I've read Casteneda's books for close on 35 years. I'm certain they are 'fiction', or lets say a tale based on some kind of fact. And I have to state I'm unhappy to see the development of the New Age, with it's wishy washy thinking and it's 'Harry Potter' sensationalism. And of course I'm unhappy to see Casteneda dragged into that bag, because I think association with the New Age stuff debases Casteneda.
I smile at the irony then, of my, if not 'believing' then TRUSTING Carlos Casteneda implicitly. I think he's pretty much on the money. It's a gut feeling. Years ago I found my hands in a dream, just like Casteneda describes, and so I began Lucid Dreaming. This practice has changed me more than any other single event or experience I've had. It's one thing to read this stuff and speculate, another to actually have the experiences pretty much as he describes for oneself. I'm a rational person, I could say he programmed my dreams but the truth is I had similar experiences of non everyday reality from when I was a child and one childhood and pre linguistic memory in particular predicates my trusting him.

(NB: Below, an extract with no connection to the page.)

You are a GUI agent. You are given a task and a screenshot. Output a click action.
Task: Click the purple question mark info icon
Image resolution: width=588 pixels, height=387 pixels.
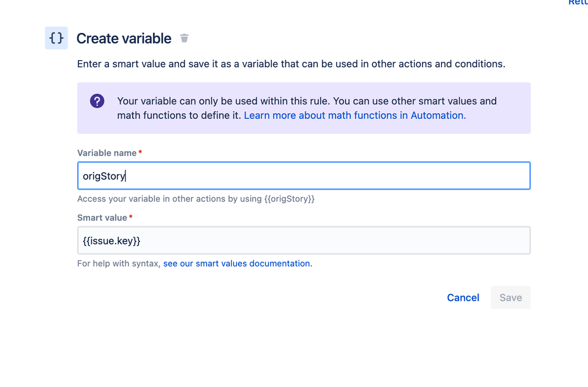click(x=97, y=101)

I have picked the books up and been skeptical time after time. Not only did I read the damning critiques of Richard de Mille (who's actually rather kind to Carlos)I just struggled with my own doubts as to the validity of what I experienced. Pretty much like Carlos himself!. The trouble with the critiques is that they all treat the works as being flawed because Carlos wasn't in Mexico on the date he says he was blah blah blah, they are concerned with tiny empirical details but they never examine WHAT he says, they never actually look at his or don Juans 'explanations' (I don't feel right calling then his 'metaphysics'). If you are already a lucid dreamer and haven't read this book, then it's worth doing so because you'll recognise the 'landscape'. If you're not already a dreamer then this book may be a threshold for you.
Eitherway, all his books make wonderful reading. Even if you just take them as a story, they are entertaining, well written and insightful in many revealing ways. If on the otherhand you wake up one night looking at your hands, then realise you're in a dream, or if you dream you 'wake up' back in the very same hospital ward coming round from an operation you had back in 1970, only to wonder if the life you thought you had lived from that date on has all been a dream while you were under the anaesthetic, then you realise you live in a Universe that is suddenly larger, richer and more complex than the one you left behind.
Ha ha ha Casteneda has this effect upon you, and I for one am profoundly glad I've stuck with him.